Vincent: Let's start with quantum computers then. So the biggest, so TSP problem, so traveling salesman problem, it doesn't get that far. You really need some Qubits to encode all the information on all the possible routes. So to get that, I think it will not be... It will be quite small. So, it will be ten or maybe 20 locations, which is not very big. So a traditional computer would be able to solve that. However, going towards quantum-inspired, I think that we can go already, a little bit bigger, so I wrote a blog post on how to solve, I think it was 50 locations on quantum-inspired, to be honest, to give a little bit of a disclaimer there, this is not the most efficient way to use quantum-inspired, but it is I think the easiest way to show value.

So, I think that currently we can do more with classical computing, but eventually this will really be a game changer also because if we can, let's say you can create 10 to 15% more efficient routes, imagine how much kilometers less a car has to drive or a boat has to sail, and that can have huge impact on our environment.

Yuval: And the last question on TSP, as we get close to the end of our conversation, how long does it take to get that solution for a 50 stop TSP on quantum-inspired computing?

Vincent: I hope I wrote that in my blog post, but on top of my head, I think we had something like 20 seconds if I'm not mistaken. But I have to look it up, but it was not by far the most efficient implementation. So it could be way more efficient, but I think it was a good a way to show people on how to use quantum-inspired computing.

Yuval: I think so too. So Vincent, how can people get in touch with you to learn more about Quantum Katas and about the other work that you're doing?

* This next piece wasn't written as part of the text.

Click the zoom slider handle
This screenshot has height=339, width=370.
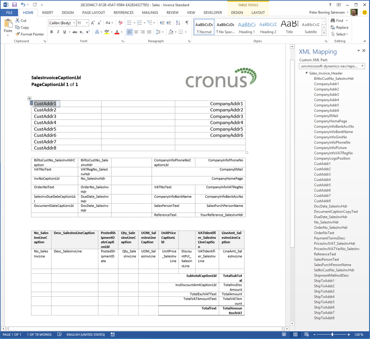[332, 335]
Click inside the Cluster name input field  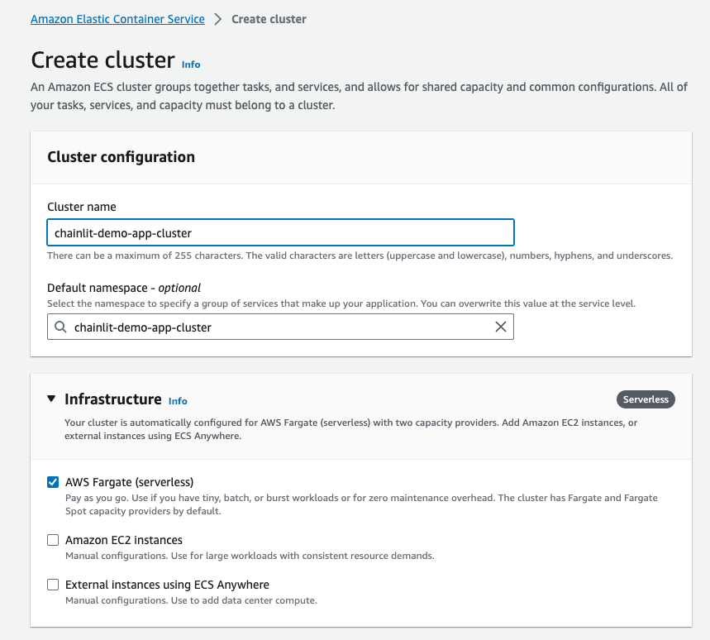point(280,232)
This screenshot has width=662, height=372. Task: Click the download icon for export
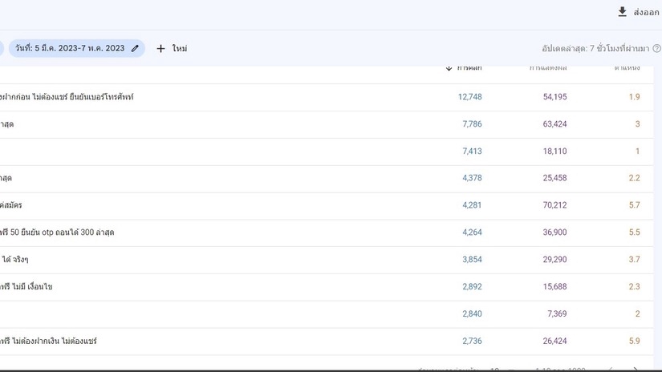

Vincent: Yeah. So I have a website, a blog with some posts, so the TSP problem and some other things, it's called a Vincent.frl. So that's one thing, but the best way I think to get in touch with me is via LinkedIn. So LinkedIn, Vincent van Wingerden, so probably also the name will be in the title of the podcast. So that will be the easiest way to get into contact with me.

Yuval: Excellent. Thank you very much for joining me today, Vincent.

Vincent: Of course, you're very welcome.